## Part 1: Explore the Data

Import the data and use Pandas to learn more about the dataset.

In [None]:
import pandas as pd

df = pd.read_csv('Resources/client_dataset.csv')

df.head()

In [None]:
# View the column names in the data

df.columns

In [None]:
# Use the describe function to gather some basic statistics

df.describe()

In [None]:
# Use this space to do any additional research
# and familiarize yourself with the data.

## common commands to get additional information about the data

df.shape

In [None]:
df.info()

In [None]:
df.count()

In [None]:
## notes to self:

## most methods return a vew of the original data, to make a copy:
## deepcopy = df.copy()
## shallowcopy = df.copy(deep=False)

## ("row", "column") notation in loc and iloc
## iloc needs index values
## loc row data and column name

In [None]:
# What three item categories had the most entries?

cat_counts = df["category"].value_counts()
## To try to make my output match perfectly, adjusting a few series attributes
cat_counts.index.name = None
cat_counts.name = "category"
cat_counts.head(3)

In [None]:
# For the category with the most entries,
# which subcategory had the most entries?

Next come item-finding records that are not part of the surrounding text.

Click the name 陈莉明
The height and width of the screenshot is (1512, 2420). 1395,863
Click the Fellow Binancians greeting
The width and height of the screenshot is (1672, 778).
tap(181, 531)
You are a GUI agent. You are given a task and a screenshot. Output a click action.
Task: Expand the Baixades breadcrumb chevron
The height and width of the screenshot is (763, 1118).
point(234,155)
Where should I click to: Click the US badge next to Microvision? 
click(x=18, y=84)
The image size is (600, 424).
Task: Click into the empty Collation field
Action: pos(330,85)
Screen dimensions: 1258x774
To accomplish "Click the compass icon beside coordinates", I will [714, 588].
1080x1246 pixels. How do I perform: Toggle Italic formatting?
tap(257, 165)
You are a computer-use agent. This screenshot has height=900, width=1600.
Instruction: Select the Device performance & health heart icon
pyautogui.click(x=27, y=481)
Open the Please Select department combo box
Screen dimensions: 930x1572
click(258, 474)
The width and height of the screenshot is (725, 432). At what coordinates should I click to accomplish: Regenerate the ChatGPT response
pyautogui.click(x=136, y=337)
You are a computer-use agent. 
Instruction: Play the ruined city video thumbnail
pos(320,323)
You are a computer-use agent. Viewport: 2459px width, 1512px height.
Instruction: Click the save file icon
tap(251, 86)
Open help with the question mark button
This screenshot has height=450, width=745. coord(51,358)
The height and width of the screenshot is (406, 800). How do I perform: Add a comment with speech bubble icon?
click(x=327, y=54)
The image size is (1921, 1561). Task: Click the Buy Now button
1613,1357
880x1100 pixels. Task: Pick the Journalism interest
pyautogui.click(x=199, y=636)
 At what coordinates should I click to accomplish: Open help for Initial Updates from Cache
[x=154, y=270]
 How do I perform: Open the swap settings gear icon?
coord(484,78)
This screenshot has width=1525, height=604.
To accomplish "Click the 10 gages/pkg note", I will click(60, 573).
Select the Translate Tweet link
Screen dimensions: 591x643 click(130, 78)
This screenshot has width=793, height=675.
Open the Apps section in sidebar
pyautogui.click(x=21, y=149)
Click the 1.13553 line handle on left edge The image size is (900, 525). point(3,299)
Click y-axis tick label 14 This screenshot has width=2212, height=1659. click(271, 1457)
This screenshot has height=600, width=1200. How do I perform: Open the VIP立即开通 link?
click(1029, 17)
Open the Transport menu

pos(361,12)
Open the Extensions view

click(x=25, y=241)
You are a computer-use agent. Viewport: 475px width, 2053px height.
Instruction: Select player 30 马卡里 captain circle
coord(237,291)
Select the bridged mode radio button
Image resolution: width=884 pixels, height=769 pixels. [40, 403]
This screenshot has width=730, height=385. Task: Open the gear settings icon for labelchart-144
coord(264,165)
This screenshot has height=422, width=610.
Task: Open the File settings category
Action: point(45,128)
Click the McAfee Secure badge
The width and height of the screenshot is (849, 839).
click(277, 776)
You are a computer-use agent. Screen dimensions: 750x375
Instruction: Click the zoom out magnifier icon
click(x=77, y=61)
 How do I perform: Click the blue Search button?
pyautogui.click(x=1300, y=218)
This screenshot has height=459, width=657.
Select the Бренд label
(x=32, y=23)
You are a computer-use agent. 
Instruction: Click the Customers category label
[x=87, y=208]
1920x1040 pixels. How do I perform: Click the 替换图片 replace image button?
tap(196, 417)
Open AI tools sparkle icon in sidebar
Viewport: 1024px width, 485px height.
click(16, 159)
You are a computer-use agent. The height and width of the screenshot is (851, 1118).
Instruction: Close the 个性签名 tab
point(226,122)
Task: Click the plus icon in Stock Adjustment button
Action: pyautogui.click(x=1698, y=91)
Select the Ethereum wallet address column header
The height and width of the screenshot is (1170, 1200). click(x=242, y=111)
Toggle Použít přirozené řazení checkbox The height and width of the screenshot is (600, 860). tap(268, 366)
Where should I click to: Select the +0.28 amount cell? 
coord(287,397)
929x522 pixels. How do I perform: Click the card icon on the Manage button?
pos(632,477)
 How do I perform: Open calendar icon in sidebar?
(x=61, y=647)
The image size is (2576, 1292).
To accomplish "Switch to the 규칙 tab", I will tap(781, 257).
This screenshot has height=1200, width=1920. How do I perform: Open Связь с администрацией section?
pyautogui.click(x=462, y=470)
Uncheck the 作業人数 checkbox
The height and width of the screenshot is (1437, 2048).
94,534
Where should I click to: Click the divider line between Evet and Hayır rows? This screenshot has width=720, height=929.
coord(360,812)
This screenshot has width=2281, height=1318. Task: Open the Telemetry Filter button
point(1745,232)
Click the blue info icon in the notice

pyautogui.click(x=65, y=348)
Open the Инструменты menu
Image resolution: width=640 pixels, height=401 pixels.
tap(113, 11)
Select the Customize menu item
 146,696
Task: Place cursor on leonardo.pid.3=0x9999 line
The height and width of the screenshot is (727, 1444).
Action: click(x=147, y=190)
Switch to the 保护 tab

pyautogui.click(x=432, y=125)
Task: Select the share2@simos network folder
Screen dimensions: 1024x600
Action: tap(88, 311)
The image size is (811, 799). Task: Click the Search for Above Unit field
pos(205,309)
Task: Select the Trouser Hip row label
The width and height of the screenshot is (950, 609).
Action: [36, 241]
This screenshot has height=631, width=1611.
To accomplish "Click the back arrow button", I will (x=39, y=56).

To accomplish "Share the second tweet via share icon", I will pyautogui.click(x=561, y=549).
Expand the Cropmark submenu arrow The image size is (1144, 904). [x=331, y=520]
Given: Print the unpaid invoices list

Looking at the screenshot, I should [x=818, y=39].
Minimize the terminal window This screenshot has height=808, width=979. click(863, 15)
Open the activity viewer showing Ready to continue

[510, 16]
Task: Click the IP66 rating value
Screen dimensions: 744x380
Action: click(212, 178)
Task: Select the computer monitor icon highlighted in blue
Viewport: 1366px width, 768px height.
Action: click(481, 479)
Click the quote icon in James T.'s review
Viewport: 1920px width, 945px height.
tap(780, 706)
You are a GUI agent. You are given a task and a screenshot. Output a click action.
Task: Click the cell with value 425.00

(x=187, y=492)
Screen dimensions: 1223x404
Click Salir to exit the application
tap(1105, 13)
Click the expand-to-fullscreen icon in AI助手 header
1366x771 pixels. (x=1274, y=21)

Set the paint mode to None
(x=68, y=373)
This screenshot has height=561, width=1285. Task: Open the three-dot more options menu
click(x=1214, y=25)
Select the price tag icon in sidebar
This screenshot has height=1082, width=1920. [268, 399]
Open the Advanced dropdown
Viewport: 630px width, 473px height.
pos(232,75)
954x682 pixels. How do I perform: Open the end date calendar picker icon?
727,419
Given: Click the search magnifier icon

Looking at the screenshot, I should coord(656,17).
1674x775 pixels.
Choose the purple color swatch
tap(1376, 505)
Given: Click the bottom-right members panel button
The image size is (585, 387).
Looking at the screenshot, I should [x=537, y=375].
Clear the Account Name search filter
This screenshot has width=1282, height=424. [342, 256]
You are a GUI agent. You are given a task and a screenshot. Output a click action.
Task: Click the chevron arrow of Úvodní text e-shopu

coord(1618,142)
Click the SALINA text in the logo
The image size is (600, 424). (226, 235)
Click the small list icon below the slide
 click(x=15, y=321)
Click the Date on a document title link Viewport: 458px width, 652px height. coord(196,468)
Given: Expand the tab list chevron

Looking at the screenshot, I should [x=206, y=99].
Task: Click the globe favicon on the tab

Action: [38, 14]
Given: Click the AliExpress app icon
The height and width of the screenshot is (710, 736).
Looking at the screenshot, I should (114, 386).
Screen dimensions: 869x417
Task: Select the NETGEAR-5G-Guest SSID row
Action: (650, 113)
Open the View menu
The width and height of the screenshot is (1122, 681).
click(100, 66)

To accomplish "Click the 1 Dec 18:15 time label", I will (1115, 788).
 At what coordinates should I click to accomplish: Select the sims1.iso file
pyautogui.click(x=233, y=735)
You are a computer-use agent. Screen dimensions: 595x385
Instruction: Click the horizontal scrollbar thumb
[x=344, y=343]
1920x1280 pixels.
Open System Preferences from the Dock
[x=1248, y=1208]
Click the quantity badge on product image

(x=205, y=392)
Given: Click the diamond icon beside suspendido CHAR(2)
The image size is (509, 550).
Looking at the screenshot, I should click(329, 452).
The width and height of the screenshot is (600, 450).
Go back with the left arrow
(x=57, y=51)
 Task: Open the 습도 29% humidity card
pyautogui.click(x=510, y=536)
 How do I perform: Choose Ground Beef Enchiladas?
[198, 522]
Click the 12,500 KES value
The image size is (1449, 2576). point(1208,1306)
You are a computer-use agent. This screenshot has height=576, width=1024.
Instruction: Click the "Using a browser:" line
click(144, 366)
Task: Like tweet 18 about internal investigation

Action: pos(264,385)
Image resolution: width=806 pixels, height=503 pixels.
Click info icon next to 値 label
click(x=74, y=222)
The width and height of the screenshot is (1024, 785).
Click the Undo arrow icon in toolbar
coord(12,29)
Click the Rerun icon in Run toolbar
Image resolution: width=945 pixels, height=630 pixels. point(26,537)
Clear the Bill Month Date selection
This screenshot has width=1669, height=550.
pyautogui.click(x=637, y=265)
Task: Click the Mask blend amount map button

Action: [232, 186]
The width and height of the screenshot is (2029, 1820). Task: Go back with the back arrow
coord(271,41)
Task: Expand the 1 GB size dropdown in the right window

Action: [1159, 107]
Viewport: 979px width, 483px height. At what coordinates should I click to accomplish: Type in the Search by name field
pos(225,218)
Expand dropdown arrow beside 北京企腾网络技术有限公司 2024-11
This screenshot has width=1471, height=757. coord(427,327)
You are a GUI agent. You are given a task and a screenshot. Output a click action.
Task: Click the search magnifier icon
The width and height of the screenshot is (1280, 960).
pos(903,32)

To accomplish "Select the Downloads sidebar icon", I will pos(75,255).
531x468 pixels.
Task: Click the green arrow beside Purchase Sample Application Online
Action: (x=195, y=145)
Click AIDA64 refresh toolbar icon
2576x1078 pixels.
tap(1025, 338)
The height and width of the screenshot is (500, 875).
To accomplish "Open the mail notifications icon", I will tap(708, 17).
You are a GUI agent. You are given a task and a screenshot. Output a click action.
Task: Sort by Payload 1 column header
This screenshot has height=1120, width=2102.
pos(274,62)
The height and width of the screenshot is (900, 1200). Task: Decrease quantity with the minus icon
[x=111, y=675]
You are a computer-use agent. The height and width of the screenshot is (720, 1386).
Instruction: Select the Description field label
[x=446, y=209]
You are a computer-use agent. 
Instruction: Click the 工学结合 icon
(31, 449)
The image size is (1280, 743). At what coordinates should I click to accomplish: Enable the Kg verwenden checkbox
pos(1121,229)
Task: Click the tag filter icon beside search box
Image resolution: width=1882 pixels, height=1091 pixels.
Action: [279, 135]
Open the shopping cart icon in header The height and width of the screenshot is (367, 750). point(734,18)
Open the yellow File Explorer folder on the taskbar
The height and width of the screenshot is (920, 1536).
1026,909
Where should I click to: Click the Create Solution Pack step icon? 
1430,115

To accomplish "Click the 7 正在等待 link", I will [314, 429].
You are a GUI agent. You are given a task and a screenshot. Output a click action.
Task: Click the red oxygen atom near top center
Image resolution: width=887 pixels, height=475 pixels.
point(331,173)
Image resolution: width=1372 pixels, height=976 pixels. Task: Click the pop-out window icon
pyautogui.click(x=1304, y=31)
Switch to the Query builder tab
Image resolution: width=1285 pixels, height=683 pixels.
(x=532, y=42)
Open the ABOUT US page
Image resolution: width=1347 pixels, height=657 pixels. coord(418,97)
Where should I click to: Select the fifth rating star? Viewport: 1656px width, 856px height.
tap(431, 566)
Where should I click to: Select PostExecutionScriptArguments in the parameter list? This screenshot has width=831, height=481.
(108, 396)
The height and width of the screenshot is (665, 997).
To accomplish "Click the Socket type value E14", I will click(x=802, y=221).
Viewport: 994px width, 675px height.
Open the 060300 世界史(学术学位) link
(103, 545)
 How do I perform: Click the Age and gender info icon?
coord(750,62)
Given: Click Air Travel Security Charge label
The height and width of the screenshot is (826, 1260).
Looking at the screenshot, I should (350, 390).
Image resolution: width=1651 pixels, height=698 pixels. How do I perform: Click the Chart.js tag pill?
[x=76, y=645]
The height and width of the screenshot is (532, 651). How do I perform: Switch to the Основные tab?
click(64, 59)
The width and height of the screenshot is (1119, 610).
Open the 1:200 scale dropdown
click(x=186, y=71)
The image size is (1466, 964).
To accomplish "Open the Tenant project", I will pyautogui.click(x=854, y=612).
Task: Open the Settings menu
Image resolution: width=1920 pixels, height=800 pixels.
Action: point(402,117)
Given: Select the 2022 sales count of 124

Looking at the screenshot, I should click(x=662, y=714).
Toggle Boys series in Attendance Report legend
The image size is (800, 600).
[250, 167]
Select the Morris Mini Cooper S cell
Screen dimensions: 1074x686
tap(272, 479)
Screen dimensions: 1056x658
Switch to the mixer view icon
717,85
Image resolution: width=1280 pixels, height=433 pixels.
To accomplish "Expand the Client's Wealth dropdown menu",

## filter dataframe for just top category (cat_counts.index[0])
top_cat = df.loc[ df["category"] == cat_counts.index[0]]
## and count same as before
top_cat_counts = top_cat["subcategory"].value_counts()
## To try to make my output match perfectly, adjusting a few series attributes
top_cat_counts.index.name = None
top_cat_counts.name = "subcategory"
top_cat_counts.head(1)

In [None]:
# Which five clients had the most entries in the data?

top_clients = df["client_id"].value_counts().head(5)
## To try to make my output match perfectly, adjusting a few series attributes
top_clients.index.name = None
top_clients.name = "client_id"
top_clients

In [None]:
# Store the client ids of those top 5 clients in a list.

top_cli_list = list(top_clients.index)
top_cli_list

In [None]:
# How many total units (the qty column) did the
# client with the most entries order order?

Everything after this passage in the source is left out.